フローデザイナーの機能を使用した子セキュリティインシデント自動化プレイブックの詳細
はじめに
- sn_si.user および flow_designer ロールを持つユーザーとしてログインします。
- 移動先 をクリックし、ログイン失敗プレイブックをクリックします。
- 子セキュリティインシデント自動化プレイブックのコピーを作成し、必要な変更を行います。(これはオプションのステップです。フローをカスタマイズまたは変更する場合にのみ、このステップを実行します)。
- 要件に応じて必要な変更を行います。(これはオプションのステップです。フローをカスタマイズまたは変更する場合にのみ、このステップを実行します)。
- プレイブックをアクティブ化します。
- ベースシステムで利用可能なプレイブックを使用するには、メインフローをアクティブ化します。
- 要件に応じて変更を加えた後、コピーしたフローをアクティブ化します。
次の画像は、子セキュリティインシデント自動化プレイブックのコピーを示しています。以下の手順では、プレイブックでのさまざまなアクションについて説明しています。
このプレイブックは、次の場合にトリガーされます。
- 親セキュリティインシデントフィールドが空でない。
- 親セキュリティインシデントのステータスが [ドラフト]、[分析]、[封じ込め]、または [根絶] である。

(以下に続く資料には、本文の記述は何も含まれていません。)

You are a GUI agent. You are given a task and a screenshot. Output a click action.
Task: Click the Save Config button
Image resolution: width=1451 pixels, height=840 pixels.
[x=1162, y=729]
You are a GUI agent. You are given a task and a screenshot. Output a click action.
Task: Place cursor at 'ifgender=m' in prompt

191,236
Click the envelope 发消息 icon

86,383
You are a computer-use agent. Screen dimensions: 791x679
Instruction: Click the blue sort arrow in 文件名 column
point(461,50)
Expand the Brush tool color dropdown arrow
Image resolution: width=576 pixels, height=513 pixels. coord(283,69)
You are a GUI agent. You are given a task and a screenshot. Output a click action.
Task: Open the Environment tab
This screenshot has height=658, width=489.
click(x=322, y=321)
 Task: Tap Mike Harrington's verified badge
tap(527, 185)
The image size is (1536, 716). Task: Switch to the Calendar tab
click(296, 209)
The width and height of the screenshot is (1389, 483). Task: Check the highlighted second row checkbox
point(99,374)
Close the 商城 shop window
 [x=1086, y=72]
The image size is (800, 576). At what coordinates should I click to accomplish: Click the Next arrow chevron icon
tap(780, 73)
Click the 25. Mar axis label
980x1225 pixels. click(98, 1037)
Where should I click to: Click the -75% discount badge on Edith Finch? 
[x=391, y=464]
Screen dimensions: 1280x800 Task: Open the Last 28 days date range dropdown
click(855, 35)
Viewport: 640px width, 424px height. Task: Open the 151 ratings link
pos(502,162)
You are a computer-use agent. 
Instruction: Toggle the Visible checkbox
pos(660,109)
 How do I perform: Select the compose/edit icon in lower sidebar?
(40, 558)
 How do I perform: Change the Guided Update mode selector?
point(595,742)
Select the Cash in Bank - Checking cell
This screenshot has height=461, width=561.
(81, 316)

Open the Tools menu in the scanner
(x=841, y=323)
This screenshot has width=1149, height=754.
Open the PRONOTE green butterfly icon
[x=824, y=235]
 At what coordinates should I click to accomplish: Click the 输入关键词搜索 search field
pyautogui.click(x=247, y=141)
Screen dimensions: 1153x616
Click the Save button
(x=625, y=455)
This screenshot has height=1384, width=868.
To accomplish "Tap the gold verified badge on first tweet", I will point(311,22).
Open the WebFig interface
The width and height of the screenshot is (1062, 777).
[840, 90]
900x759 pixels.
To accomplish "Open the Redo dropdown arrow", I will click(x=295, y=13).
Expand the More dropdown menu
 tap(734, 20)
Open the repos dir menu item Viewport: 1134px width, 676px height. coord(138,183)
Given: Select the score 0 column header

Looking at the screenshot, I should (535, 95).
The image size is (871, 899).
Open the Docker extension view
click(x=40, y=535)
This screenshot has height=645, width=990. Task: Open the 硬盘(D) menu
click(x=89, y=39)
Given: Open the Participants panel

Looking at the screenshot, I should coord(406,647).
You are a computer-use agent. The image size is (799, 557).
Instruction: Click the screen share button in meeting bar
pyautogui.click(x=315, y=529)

次のステップでは、子セキュリティインシデント自動化プレイブックで利用可能なアクションおよびタスクについて説明します。
- プレイブックの実行が開始されると、ステップ 1 でセキュリティインシデントが [ドラフト] ステータスの場合は、更新されて [分析] ステータスに設定されます。
- ステップ 2 および 3 では、セキュリティインシデントの影響を受けるユーザーが取得され、親セキュリティインシデントにロールアップされます。重複するユーザーは削除されます。
- ステップ 4 および 5 では、子セキュリティインシデントに関連付けられた構成アイテムが取得され、一意の CI が親セキュリティインシデントにロールアップされます。
- ステップ 6 および 7 では、子セキュリティインシデントに関連付けられた観測事象が取得され、一意の観測事象が親セキュリティインシデントにロールアップされます。
- ステップ 8 および 9 では、影響を受けるユーザー、構成アイテム、および観測事象が子セキュリティインシデントから親セキュリティインシデントにロールアップされたことを示す自動作業メモが親および子のセキュリティインシデントに投稿されます。